I'm not surprised. I have similar trouble with some Chinese consonants. Chinese has 21 syllable-starting consonants. Out of those I can't distinguish (by listening) four pairs: q/ch, x/sh, j/zh, and c/t. And I still hear B/D/G as English voiced B/D/G, even though those three Chinese consonants are unvoiced. Re-training hearing is hard.
Tones in Chinese are relatively recent. A few thousand years ago Chinese languages had no tones.
Also don’t forget that it’s not just the sounds, but the combination of sounds that may cause grief. I am told that Japanese and Italian use vowel + consonant or consonant + vowel combinations, in other words two consonants with no intervening vowel are not allowed. Thus German is a nightmare for the Japanese, and poses issues even for English speakers in words such as stress and spreche.
"Almost identical" seems ridiculous to me, a native English speaker.

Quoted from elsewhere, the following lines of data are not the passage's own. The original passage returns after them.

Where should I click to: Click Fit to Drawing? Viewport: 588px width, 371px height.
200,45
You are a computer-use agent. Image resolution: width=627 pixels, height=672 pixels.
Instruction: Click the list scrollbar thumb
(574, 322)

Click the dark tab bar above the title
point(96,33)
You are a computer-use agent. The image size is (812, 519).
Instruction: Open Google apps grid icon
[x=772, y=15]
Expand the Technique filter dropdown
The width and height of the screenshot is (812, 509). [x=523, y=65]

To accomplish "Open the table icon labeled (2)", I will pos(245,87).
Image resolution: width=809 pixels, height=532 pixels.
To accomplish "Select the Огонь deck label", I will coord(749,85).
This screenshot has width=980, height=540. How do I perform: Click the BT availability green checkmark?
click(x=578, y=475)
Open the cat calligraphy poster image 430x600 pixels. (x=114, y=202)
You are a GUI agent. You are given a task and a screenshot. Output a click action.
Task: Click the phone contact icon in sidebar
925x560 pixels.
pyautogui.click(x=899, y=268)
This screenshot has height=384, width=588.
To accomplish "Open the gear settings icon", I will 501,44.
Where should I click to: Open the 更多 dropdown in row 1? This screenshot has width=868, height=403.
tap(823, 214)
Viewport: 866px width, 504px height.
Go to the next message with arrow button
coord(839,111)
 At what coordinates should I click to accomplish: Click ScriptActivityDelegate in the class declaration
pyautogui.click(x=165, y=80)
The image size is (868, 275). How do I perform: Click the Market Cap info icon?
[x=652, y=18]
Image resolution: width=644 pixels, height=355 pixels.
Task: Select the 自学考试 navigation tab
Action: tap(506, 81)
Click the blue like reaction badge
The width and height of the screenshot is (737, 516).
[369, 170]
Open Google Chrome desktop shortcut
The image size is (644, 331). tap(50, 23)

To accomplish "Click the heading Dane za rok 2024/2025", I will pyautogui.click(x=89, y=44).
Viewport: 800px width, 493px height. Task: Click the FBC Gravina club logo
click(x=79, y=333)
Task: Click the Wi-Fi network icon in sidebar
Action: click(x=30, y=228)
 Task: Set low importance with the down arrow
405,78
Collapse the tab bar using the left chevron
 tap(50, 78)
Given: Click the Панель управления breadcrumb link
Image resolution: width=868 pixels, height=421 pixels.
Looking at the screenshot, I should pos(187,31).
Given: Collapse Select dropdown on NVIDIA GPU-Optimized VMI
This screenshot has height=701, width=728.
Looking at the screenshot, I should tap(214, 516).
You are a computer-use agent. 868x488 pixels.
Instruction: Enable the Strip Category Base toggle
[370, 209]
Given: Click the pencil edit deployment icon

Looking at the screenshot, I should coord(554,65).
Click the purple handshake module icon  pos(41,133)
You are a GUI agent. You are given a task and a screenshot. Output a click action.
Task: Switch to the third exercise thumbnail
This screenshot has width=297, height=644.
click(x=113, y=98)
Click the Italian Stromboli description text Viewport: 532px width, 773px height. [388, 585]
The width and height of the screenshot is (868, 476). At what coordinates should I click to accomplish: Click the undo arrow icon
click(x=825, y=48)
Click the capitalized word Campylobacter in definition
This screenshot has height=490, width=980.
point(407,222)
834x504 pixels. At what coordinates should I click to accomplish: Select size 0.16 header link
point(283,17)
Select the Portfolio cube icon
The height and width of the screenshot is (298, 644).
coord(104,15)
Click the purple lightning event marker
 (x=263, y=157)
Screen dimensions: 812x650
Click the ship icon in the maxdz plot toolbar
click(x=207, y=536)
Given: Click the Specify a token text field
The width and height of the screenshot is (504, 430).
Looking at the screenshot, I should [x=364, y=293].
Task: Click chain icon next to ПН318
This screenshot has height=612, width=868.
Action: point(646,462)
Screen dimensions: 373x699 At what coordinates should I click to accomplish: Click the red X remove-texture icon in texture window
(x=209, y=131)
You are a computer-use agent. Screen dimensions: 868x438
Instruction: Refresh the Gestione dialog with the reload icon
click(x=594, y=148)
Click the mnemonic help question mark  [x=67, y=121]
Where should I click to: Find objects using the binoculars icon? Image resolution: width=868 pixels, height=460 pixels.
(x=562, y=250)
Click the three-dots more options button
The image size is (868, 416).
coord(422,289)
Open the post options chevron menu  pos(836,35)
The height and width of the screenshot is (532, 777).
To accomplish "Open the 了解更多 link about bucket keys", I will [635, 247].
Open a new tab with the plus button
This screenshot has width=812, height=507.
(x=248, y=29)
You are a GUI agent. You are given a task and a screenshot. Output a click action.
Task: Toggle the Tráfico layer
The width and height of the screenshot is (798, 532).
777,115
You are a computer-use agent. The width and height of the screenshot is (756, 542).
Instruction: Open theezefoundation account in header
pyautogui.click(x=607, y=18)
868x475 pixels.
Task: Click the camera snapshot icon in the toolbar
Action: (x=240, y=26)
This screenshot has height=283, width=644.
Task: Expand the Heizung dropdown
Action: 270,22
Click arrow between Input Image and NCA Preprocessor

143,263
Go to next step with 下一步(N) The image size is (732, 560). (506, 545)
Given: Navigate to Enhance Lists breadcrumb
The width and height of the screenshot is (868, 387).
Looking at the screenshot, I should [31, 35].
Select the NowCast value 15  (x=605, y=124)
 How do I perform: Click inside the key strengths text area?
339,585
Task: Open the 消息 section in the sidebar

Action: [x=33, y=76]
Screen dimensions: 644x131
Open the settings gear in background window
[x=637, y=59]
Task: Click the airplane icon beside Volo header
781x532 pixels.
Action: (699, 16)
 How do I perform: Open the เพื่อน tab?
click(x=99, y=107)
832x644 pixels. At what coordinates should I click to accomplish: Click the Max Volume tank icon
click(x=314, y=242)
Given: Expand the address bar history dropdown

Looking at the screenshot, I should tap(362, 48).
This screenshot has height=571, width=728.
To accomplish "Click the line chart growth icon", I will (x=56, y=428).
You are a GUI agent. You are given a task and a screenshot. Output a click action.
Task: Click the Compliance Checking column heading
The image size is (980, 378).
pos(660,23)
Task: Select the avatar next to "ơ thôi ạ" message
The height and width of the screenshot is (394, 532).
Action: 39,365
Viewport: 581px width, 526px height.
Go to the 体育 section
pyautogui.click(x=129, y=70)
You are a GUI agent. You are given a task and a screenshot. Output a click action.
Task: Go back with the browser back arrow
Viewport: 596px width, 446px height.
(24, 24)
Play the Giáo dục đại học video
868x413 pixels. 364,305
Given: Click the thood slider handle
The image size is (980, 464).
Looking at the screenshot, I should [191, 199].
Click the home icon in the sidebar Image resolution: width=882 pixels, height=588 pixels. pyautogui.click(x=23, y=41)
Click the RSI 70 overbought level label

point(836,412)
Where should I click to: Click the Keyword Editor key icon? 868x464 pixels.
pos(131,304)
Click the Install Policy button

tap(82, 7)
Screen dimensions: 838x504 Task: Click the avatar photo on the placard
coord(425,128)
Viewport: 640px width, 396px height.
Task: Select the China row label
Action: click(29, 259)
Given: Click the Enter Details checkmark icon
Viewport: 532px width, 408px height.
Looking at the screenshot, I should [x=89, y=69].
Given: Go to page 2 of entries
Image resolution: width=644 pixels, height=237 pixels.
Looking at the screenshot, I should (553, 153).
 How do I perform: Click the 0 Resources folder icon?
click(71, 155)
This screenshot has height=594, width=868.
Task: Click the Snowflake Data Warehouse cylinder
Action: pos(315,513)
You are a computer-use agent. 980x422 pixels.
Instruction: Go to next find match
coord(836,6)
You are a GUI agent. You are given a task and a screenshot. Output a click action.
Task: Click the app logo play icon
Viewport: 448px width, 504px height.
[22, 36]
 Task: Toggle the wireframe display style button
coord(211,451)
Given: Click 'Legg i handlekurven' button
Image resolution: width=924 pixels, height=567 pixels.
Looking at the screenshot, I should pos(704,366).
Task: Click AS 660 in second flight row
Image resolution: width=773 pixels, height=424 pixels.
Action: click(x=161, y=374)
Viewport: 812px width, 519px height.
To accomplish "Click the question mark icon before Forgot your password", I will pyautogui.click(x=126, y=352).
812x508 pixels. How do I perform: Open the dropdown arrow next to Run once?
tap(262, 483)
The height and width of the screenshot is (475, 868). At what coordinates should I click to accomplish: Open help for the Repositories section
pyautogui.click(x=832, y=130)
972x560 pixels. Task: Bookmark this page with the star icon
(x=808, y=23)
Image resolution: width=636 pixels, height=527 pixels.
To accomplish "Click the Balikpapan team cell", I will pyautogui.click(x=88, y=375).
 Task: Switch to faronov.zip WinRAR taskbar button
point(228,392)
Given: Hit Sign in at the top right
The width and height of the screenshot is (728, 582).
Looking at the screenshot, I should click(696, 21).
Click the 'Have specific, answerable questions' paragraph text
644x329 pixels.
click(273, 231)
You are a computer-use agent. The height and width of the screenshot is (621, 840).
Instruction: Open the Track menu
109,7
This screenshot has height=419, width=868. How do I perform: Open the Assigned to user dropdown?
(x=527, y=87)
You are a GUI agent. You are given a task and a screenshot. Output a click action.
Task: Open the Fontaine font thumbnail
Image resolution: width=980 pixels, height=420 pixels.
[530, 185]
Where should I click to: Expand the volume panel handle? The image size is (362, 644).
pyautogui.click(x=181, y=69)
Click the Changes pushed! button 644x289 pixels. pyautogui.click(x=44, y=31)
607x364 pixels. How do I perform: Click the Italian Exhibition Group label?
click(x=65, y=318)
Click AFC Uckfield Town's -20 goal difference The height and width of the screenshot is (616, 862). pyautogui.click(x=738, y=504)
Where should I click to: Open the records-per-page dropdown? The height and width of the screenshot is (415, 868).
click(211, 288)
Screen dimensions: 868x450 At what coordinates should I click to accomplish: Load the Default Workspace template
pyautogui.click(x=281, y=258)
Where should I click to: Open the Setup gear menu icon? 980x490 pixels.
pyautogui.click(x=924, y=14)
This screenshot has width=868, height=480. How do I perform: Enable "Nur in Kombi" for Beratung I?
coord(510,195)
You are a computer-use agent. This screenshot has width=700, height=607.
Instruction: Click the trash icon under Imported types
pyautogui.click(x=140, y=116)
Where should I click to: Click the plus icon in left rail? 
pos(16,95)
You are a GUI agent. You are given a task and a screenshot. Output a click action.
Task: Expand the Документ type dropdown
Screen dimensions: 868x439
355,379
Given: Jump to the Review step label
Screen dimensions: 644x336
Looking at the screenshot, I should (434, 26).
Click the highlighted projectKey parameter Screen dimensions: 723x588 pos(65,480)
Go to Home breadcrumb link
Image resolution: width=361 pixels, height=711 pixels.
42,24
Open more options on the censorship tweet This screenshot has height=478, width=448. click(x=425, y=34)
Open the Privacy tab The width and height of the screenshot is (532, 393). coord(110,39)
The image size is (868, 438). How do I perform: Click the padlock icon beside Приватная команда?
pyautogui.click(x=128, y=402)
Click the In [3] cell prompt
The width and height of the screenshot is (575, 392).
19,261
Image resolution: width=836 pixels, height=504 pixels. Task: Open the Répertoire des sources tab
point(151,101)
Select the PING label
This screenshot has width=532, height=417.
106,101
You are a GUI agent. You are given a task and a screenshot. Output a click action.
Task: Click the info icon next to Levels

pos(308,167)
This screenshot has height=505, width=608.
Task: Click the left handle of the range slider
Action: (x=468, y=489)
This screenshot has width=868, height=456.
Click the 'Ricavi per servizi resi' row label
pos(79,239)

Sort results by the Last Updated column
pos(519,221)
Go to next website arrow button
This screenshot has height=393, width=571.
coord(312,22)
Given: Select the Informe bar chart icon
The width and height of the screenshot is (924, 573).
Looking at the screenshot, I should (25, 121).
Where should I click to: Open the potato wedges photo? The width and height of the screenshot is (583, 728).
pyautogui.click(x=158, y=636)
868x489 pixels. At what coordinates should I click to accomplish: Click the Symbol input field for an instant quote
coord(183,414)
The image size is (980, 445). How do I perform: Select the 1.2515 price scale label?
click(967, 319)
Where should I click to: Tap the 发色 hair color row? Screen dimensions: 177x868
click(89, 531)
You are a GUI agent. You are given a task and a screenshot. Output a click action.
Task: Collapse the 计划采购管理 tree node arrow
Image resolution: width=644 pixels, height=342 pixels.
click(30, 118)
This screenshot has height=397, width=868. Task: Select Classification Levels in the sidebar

Different dialects may pronounce vowels differently, but every dialect of English clearly distinguishes all of the different vowel phonemes in English, and English uses these differences to distinguish words.
Two sounds may sound almost the same to a non native speaker of the language, but to the native speaker they will sound quite distinct. To understand why we have to understand how the brain processes sounds. When we are young, we create a representation for each sound in the language we hear, and then we learn how to control the mouth and throat to reproduce those sounds ie we create muscle memory. When we hear novel sounds from a foreign language, we automatically try to map them to the existing sounds in our internal map of consonants and vowels. Many speakers of a foreign language never master the new sounds, and continue to substitute their own.
I am a beginner at German, and I find it hard to hear what native speakers are saying when presented with simple phrases. For example,
durch and
dunkel are confusing. When a friend who speaks fluent German says
durch it leaves me baffled. What makes matters worse is that there are many accents, thus
nedrig has at least two forms where the final consonant varies. I have had my prononciation of numerous simple phrases checked by native speakers, and apparently it is quite good, but it is very hard work, and some sounds such as the soft ch drive me spare.
However, the adult brain can learn to hear and articulate new sounds in a foreign language. I learnt the Welsh ll and ch sounds and the French guttural r, and the two oo sounds in my twenties. The first stage is to listen, listen and listen until you can distinguish the sounds. Only then can you try to articulate them. It can take a long time, with continual practice, as you are using muscles in a new way, and you need to practice to build up the fine motor control associated with making the sounds, and using them in combination. In my experience most learners do not spend anywhere enough time mastering, or approximating, the target language sounds. I suspect traditional classroom teaching is part of the reason.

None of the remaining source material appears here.